Old men, when they hear Russian words, run to meet the troops and weep silently, unable to utter a word. Old peasant women say with a quiet surprise: ‘We thought we would sing and laugh when we saw our army, but there’s so much grief in our hearts, that tears are falling.’
When our troops enter a village, and the cannonade shakes the air, geese take off and, flapping their wings, fly heavily over the roofs. People emerge from the forest, from tall weeds, from marshes overgrown with tall bullrushes.
Every soldier, every officer and every general of the Red Army who had seen the Ukraine in blood and fire, who had heard the true story of what had been happening in the Ukraine during the two years of German rule, understands to the bottom of their souls that there are only two sacred words left to us. One of them is ‘love’ the other one is ‘revenge’.
In these villages, the Germans used to relieve themselves in the halls and on the doorsteps, in the front gardens, in front of the windows of houses. They were not ashamed of girls and old women.

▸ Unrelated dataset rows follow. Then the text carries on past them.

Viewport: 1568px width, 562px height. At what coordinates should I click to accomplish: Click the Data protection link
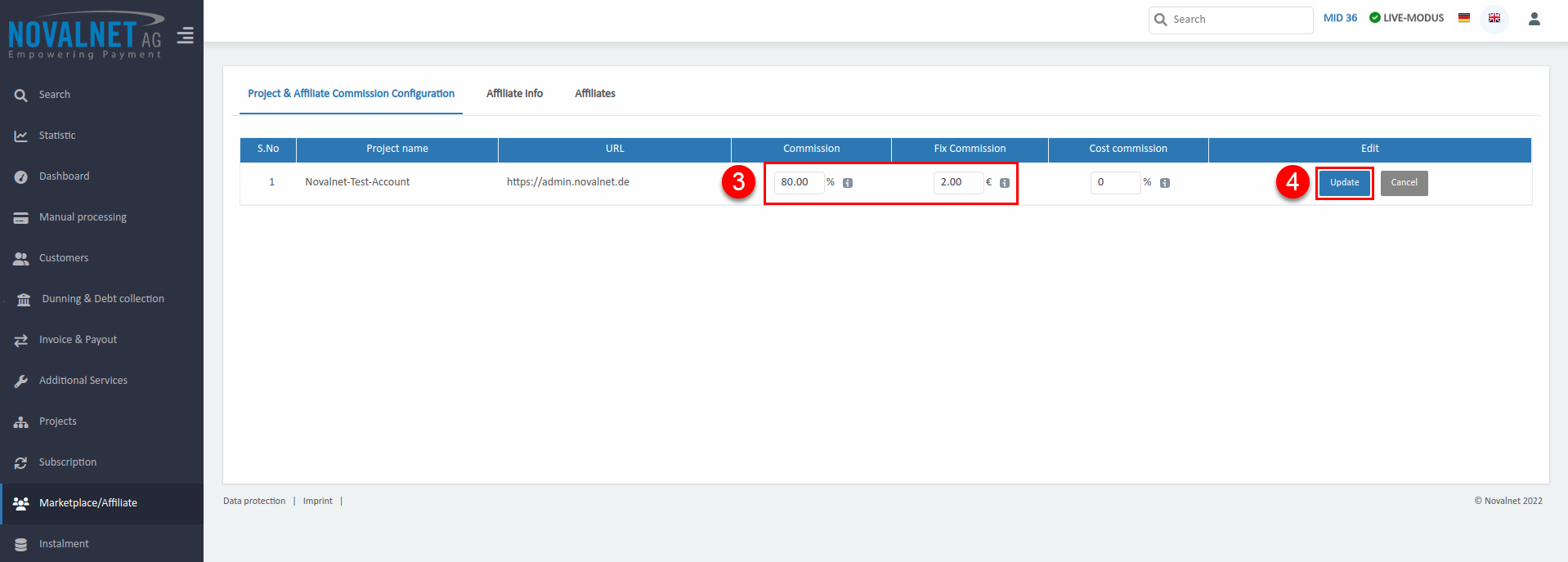pos(254,502)
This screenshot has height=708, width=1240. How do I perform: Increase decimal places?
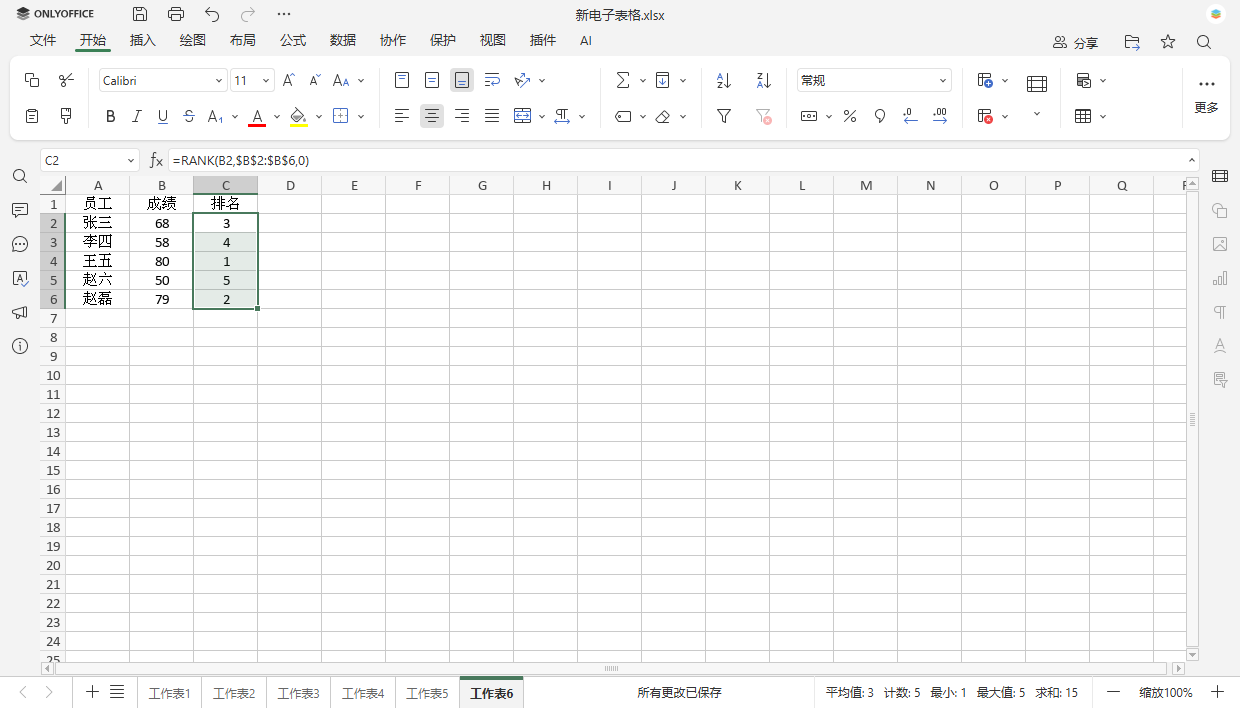coord(940,116)

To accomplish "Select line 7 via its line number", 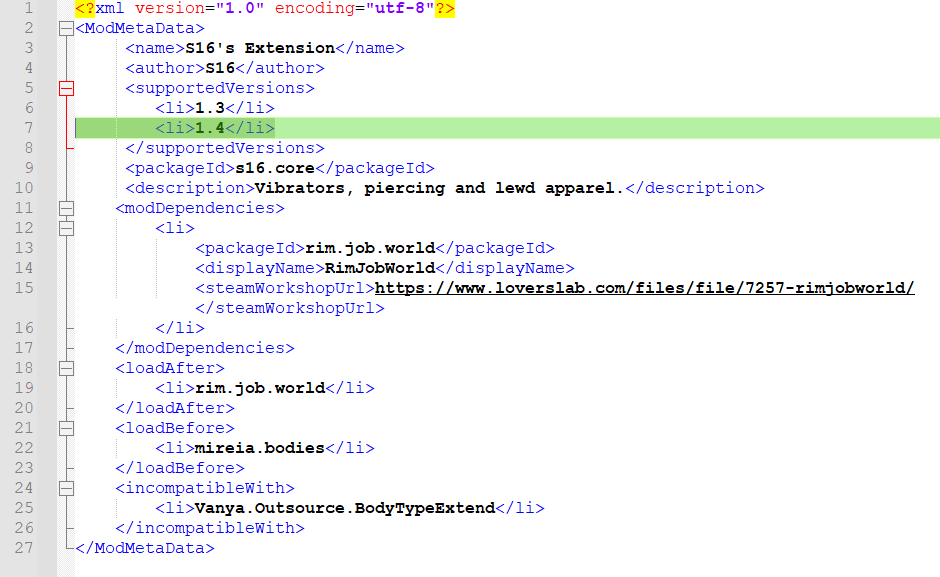I will click(x=24, y=128).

While eating, they disturbed the peace, laughing loudly. They put their hands into dishes they were sharing with their comrades, and tore boiled meat with their fingers. They walked naked around the houses, unashamed in front of the peasants, and they quarrelled and fought about petty things. Their gluttony, their ability to eat twenty eggs in one go, or a kilo of honey, a huge bowl of smetana, provoked contempt in the peasants …
Germans who had been withdrawn to the rear villages were searching for food from morning till night. They ate, drank alcohol and played cards. According to what prisoners said and [what was written in] letters found on dead German soldiers, the Germans considered themselves the representatives of a higher race forced to live in savage villages. They thought that in the wild eastern steppes one could throw culture aside.

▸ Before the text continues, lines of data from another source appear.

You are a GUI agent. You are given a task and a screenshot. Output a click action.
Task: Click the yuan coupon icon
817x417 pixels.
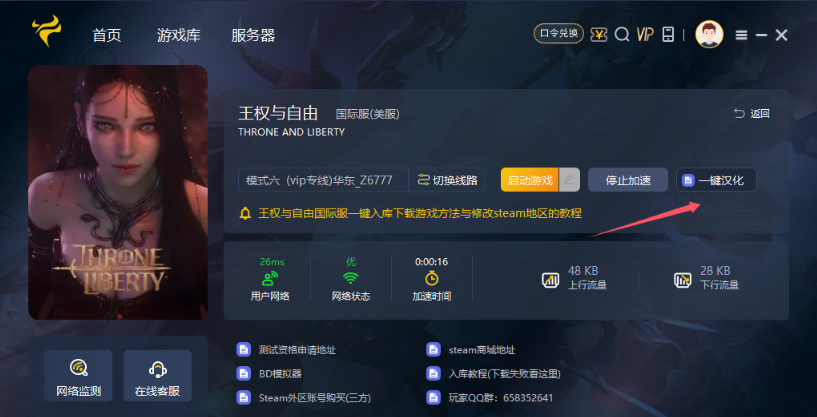click(599, 35)
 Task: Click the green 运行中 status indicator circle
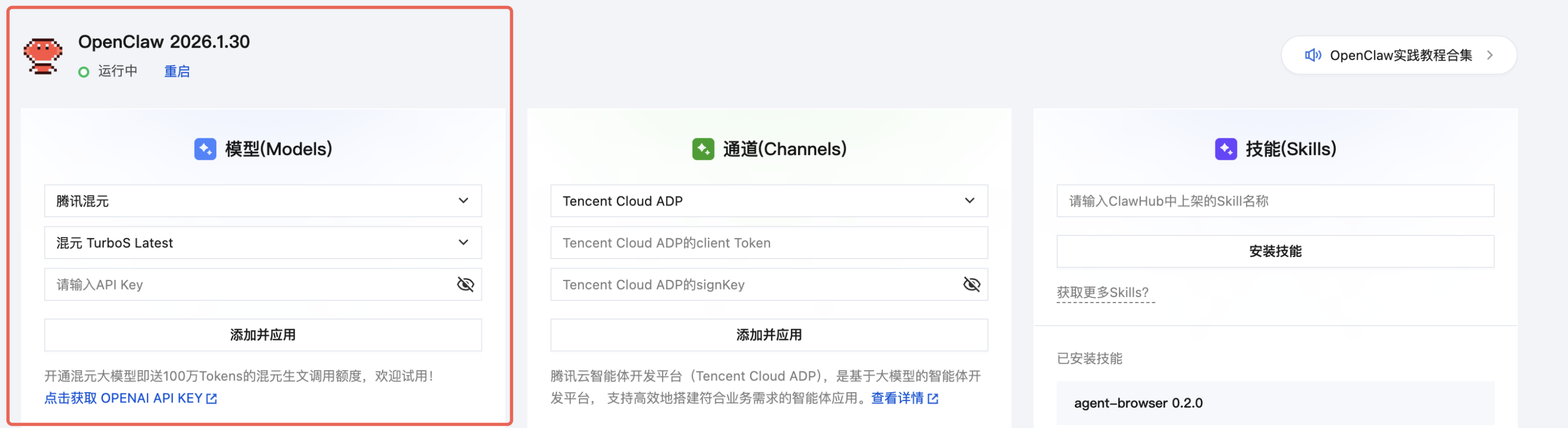[84, 72]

‘Oh, that’s real culture,’ I heard dozens of people say. ‘And they used to say that Germans were cultivated people.’
On a windy and overcast morning, we met a boy on the edge of the village of Tarasevichi, by the Dnepr. He looked about thirteen to fourteen years old. The boy was extremely thin, his sallow skin was tight on his cheekbones, large bumps protruded on his skull. His lips were dirty, pale, like a dead man’s who had fallen face flat on the ground.
His eyes were looking in a tired way, there was neither joy nor sadness in them. They are so frightening, these old, tired, lifeless eyes of children. ‘Where is your father?’ ‘Killed,’ he answered. ‘And mother?’ ‘She died.’ ‘Have you got brothers or sisters?’ ‘A sister. They took her to Germany.’ ‘Have you got any relatives?’ ‘No, they were all burned in a partisan village.’
And he walked into a potato field, his feet bare and black from the mud, straightening the rags of his torn shirt.